Task objective: Please transcribe only the lines that run from the line bearing "You are a computer-use agent. This" to the end of the entries, keeping both end lines. Skip the pictures.

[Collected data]
• • • • •

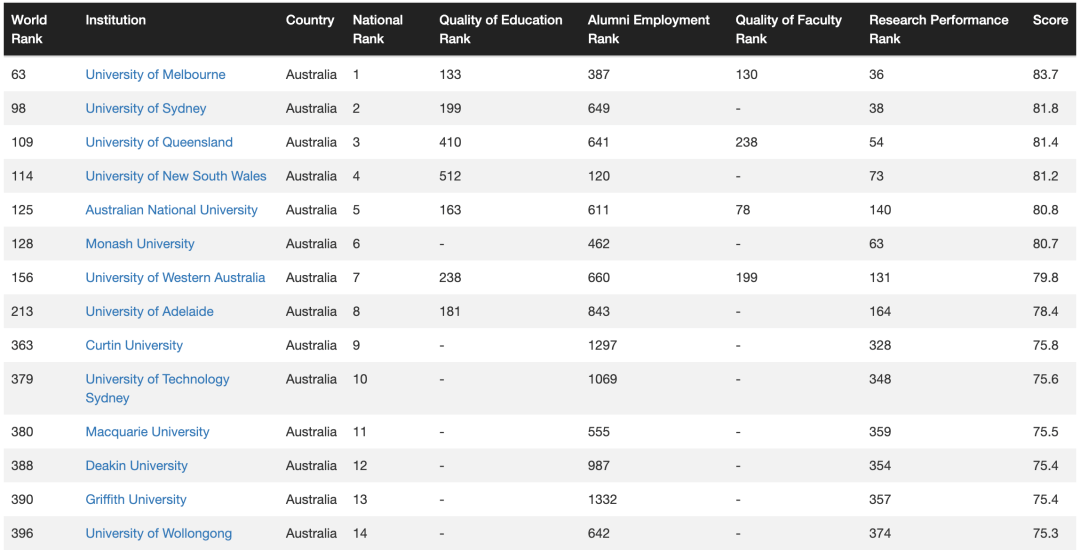1080x550 pixels.
Task: Click the Score column header
Action: 1050,20
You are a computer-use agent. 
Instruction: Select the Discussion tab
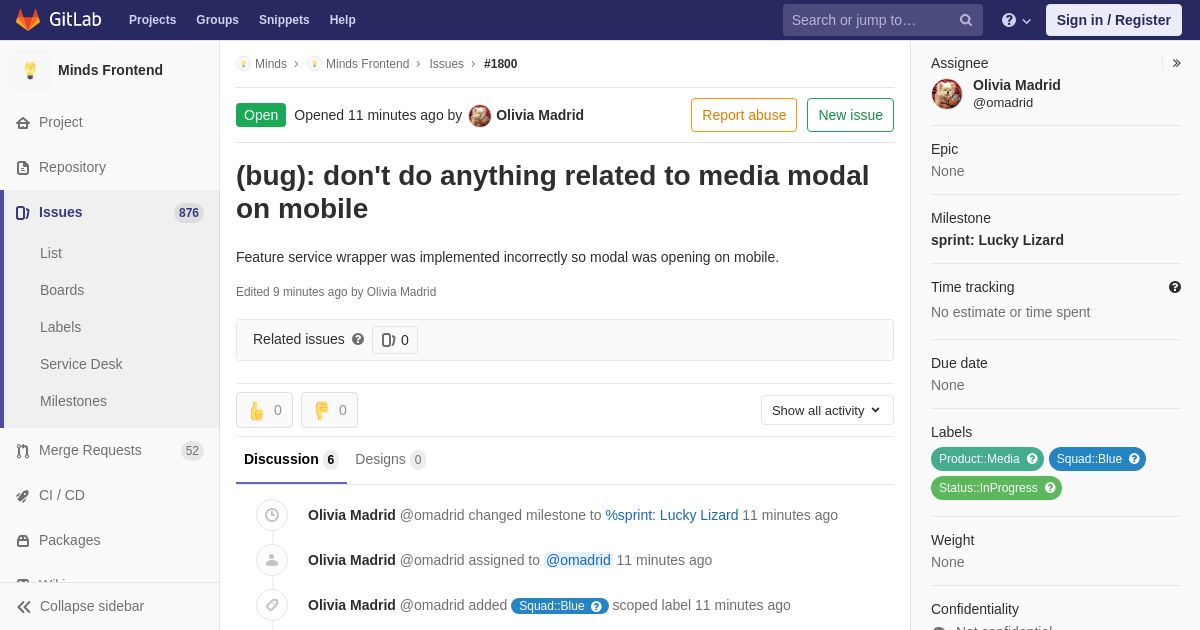point(291,459)
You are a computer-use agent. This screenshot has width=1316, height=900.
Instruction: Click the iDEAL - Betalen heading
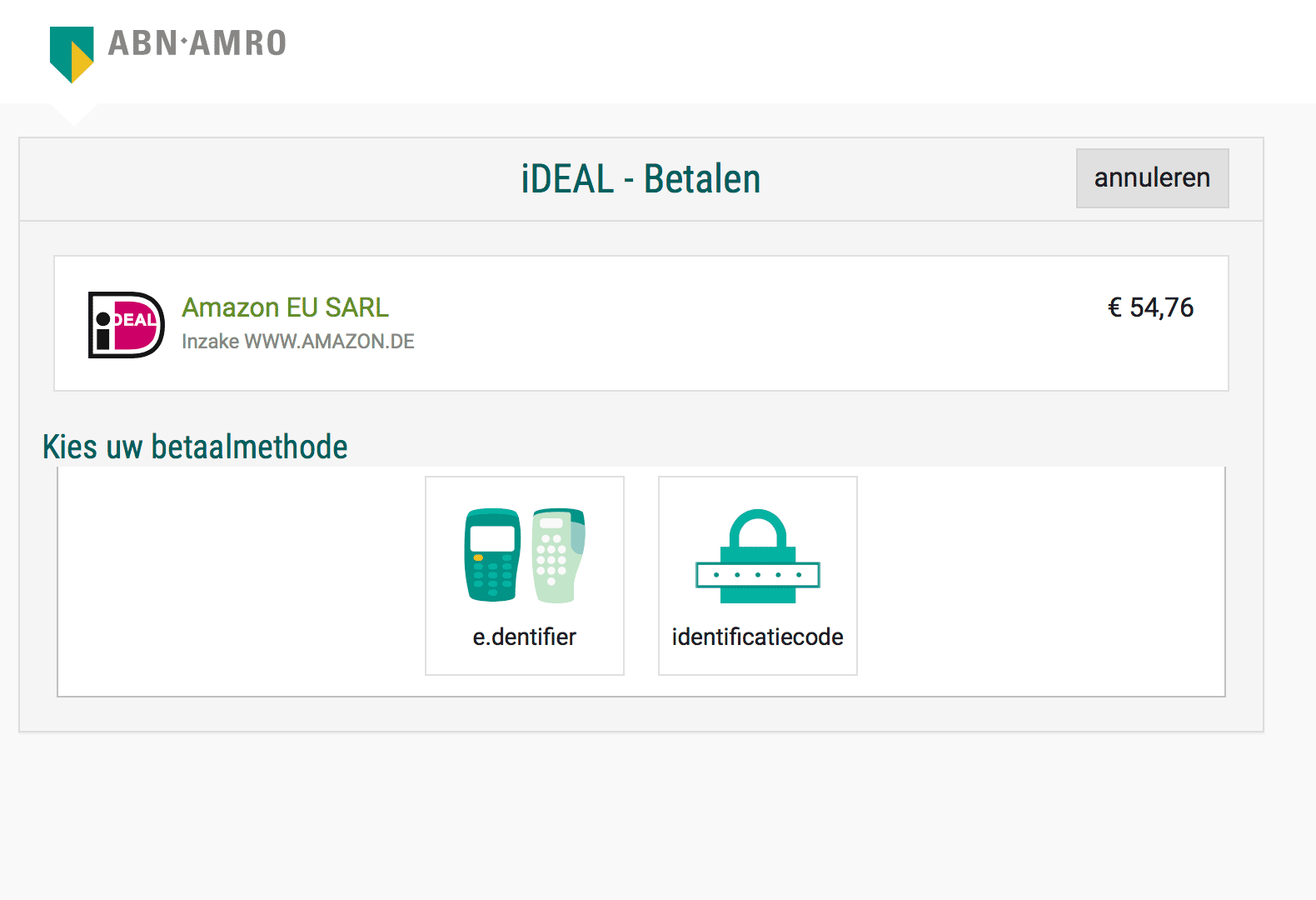[641, 179]
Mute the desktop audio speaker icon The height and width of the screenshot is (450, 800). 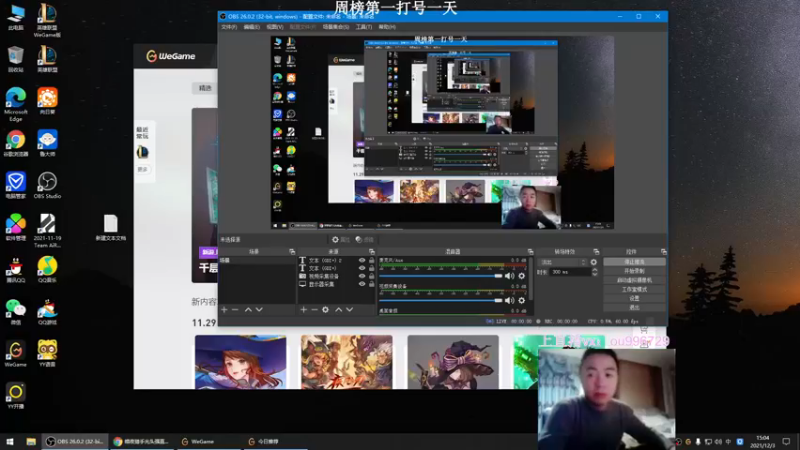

• • • • •

Reply to the exercise:
You are a computer-use agent. This screenshot has width=1316, height=900.
Instruction: Click the iDEAL - Betalen heading
[641, 179]
Mute the desktop audio speaker icon The height and width of the screenshot is (450, 800). 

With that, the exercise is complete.